The pandemic isn't over yet

By Abish Man Shakya
Jul 19, 2021

Before all the chaos that COVID-19 had brought upon us, I put the pandemic and nuclear war in the same bracket; not impossible but probably limited to an action-thriller movie. Since SARS or MERS, the not-so-novel coronaviruses, had not entered Nepal in the past, I had reasons to believe that the mighty mountains had us protected. But the world now is even more interconnected and it didn't take long before the virus infiltrated our country and brought upon the unthought-of nightmare of a pandemic.

2020 was not memorable by any means. I finally had some time to spend with my family but all I did besides that was eat, sleep and repeat it. I called friends and relatives once in a while, played online games with them and I spent plenty of time on classes and workshops. But with time, the COVID-19 situation escalated. Health officials and experts and politicians were all sending out the same message: Stay home! The international news channels kept saying that it was necessary to ‘flatten the curve’, in other words keeping the infection rates to a bare minimum so that the healthcare systems wouldn’t be overwhelmed and collapse.

I didn’t know the extent of the damage done by COVID-19 or even feared catching the disease until I learned that two of my parents’ far-cousins had died of the disease. A friend told me how his father had caught COVID-19 and that besides pneumonia that engulfed him, the virus had severely affected his liver. It didn’t make sense to me how the COVID-19 virus was affecting different people differently. Some had it less severe with barely a fever and loss of smell and taste while others were agonizing in pain and fighting for their lives.

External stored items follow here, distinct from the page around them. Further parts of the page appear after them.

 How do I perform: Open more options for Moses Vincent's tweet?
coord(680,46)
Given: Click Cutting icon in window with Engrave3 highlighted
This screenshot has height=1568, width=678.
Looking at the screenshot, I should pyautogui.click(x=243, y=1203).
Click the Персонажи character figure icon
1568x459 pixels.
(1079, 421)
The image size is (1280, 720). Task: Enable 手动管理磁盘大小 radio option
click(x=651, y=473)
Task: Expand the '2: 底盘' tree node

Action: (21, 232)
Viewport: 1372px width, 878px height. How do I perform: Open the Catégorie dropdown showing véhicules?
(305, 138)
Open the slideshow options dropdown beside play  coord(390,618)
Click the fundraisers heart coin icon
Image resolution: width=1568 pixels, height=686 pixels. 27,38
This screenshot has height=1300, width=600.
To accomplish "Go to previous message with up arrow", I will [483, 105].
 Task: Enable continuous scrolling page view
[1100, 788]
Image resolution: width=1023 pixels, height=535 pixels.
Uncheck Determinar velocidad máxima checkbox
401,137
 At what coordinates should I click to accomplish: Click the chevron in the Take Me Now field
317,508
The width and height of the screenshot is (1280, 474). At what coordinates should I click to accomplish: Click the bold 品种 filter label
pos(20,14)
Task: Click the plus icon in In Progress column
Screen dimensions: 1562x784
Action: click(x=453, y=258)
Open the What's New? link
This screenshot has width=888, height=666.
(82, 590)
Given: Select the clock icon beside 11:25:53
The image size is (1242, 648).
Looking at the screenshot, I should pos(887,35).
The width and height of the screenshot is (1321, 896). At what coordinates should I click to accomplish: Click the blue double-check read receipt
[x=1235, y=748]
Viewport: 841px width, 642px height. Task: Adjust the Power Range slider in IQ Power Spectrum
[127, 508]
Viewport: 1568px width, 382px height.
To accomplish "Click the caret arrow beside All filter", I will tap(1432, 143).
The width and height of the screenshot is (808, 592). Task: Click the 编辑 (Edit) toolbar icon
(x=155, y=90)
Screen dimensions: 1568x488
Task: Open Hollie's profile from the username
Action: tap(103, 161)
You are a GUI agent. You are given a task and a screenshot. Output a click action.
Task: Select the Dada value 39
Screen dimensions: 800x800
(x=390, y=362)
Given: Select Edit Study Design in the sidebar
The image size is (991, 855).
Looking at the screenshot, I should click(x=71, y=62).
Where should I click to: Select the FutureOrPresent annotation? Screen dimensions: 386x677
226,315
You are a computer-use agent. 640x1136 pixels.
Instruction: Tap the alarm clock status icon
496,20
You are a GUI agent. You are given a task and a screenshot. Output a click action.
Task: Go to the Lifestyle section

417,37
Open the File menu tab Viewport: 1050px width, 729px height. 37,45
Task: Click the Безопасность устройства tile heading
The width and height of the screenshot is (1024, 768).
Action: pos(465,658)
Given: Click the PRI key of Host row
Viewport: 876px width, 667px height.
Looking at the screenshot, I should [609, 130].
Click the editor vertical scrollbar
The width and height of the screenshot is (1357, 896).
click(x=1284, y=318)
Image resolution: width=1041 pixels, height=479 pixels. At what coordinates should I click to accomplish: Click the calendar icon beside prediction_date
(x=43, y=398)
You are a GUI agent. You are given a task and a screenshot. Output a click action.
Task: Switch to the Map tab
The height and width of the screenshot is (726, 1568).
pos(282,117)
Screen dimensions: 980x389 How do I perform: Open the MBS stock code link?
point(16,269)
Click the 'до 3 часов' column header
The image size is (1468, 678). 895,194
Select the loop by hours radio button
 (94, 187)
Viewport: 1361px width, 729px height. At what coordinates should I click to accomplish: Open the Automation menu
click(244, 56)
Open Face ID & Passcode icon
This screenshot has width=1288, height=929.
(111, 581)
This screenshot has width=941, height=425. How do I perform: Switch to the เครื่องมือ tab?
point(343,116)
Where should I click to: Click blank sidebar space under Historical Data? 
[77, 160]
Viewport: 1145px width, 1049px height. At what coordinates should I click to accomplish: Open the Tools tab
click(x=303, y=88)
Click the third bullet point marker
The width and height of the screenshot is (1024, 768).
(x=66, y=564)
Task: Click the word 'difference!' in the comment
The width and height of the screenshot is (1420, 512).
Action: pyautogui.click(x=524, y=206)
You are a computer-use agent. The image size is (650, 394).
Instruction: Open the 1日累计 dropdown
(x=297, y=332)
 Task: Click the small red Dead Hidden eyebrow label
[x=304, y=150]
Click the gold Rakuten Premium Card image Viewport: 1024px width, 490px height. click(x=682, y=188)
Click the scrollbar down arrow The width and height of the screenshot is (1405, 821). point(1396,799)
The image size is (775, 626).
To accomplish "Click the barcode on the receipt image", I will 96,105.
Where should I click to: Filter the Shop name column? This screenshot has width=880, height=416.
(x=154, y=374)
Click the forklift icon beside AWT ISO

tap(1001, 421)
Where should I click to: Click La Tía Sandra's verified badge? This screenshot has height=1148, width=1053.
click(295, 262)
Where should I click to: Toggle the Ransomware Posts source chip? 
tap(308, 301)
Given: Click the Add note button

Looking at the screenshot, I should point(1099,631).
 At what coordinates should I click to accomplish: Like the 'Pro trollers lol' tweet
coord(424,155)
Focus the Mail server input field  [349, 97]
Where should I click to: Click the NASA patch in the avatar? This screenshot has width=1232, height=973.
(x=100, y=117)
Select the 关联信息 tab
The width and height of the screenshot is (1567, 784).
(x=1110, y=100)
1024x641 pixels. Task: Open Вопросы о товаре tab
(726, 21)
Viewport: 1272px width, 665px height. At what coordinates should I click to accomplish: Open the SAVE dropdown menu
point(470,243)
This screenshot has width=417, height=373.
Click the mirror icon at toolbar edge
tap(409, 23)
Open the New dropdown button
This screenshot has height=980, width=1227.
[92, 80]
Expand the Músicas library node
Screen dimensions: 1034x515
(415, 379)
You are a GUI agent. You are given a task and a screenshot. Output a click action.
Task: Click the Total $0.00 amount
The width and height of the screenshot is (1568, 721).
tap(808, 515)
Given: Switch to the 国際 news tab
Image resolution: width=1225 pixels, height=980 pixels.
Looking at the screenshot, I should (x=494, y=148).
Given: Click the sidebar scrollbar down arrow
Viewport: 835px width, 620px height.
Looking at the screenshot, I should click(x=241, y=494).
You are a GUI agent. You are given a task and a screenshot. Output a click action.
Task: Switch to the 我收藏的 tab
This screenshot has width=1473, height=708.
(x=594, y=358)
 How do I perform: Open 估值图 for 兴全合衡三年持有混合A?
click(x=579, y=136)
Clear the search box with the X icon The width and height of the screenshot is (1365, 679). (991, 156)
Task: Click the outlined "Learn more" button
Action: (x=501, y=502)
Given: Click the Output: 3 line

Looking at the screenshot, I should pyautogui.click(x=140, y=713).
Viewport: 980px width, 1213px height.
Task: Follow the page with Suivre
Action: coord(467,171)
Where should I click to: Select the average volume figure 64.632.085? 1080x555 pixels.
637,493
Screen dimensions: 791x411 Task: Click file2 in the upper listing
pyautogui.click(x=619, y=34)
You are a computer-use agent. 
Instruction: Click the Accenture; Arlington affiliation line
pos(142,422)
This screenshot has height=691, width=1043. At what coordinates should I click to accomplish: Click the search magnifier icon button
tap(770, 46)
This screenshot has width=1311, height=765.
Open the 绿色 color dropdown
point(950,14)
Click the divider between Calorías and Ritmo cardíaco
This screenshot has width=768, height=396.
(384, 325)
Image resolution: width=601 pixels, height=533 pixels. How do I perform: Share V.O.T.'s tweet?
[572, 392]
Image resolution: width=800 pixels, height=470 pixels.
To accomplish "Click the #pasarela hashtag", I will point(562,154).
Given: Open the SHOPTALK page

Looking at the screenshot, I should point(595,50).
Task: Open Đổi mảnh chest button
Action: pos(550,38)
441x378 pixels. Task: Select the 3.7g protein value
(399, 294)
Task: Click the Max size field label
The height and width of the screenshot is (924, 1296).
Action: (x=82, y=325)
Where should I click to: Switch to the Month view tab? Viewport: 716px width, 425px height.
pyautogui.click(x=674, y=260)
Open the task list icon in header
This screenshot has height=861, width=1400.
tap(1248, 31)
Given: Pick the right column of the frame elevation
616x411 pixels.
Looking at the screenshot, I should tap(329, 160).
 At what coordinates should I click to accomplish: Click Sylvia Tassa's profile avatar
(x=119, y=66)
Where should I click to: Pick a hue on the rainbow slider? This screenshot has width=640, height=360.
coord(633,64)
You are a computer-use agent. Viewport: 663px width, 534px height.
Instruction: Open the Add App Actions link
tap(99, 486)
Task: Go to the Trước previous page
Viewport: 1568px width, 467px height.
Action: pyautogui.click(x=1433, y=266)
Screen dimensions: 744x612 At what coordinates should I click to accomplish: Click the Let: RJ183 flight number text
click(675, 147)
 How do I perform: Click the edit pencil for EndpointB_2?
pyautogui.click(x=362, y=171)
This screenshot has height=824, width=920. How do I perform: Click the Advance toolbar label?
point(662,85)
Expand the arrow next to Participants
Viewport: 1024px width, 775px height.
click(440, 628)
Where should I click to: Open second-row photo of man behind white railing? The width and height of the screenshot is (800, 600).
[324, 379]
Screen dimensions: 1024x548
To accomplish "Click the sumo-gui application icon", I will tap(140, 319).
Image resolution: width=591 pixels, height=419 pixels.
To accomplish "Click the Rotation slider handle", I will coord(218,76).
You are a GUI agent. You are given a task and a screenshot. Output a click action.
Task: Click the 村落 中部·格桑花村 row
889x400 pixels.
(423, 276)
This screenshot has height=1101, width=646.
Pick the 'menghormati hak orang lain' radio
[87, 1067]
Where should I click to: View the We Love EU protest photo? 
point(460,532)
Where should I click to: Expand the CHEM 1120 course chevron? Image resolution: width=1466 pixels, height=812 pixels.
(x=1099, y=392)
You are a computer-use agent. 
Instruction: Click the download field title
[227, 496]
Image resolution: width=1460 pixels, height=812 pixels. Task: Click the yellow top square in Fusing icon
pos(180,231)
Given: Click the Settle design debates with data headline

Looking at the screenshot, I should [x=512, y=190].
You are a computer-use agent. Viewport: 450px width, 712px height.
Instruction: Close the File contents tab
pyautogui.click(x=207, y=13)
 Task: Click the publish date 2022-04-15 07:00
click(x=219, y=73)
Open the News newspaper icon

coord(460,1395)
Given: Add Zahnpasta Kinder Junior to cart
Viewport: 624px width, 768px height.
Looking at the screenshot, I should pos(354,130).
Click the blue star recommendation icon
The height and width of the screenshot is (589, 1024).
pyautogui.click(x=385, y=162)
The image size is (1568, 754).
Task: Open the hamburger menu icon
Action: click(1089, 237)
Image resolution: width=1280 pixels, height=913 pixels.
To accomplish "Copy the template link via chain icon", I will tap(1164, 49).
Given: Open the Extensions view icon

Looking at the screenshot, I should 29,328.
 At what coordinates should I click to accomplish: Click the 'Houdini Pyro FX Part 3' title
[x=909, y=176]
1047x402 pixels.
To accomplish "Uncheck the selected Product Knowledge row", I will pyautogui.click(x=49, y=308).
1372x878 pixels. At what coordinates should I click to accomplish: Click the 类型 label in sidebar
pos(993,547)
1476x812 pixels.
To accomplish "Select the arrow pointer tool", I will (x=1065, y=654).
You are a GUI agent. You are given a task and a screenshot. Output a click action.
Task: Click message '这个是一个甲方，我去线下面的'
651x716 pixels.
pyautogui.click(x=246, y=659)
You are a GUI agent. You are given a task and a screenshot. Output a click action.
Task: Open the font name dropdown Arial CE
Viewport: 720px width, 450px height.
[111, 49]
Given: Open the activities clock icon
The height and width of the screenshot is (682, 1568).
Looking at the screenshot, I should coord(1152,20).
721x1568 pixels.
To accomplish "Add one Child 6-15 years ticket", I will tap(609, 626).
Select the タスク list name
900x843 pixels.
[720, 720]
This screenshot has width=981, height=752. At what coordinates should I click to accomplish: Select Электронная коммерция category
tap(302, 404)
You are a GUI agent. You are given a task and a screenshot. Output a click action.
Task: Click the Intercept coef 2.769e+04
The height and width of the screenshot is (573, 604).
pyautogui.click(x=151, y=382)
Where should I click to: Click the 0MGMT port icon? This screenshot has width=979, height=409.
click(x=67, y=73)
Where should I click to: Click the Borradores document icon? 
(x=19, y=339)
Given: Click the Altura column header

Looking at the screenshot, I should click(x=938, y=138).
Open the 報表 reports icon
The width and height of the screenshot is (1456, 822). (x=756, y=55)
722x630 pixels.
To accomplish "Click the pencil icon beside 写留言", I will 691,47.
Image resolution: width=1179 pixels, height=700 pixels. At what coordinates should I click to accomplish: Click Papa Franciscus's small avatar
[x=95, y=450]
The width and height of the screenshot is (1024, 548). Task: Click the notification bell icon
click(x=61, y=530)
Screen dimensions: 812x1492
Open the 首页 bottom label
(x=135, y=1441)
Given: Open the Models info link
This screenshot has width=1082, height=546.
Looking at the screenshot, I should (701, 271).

Soon enough, close relatives of mine caught the disease. Since the lockdown was imposed, we couldn’t reach out and help. To be honest, we didn’t even know how we could help. Even as the lockdowns came to a momentary halt and we were getting used to the new normal, people kept getting infected by the virus. We were now adjusting to a novel lifestyle created by the novel coronavirus but not everyone felt the same way with taking precautions. People hardly maintained social distance or necessary safety protocols in public. One time, I found myself in New Road, and it was crowded just the way it used to be, and half the people weren’t even wearing a mask.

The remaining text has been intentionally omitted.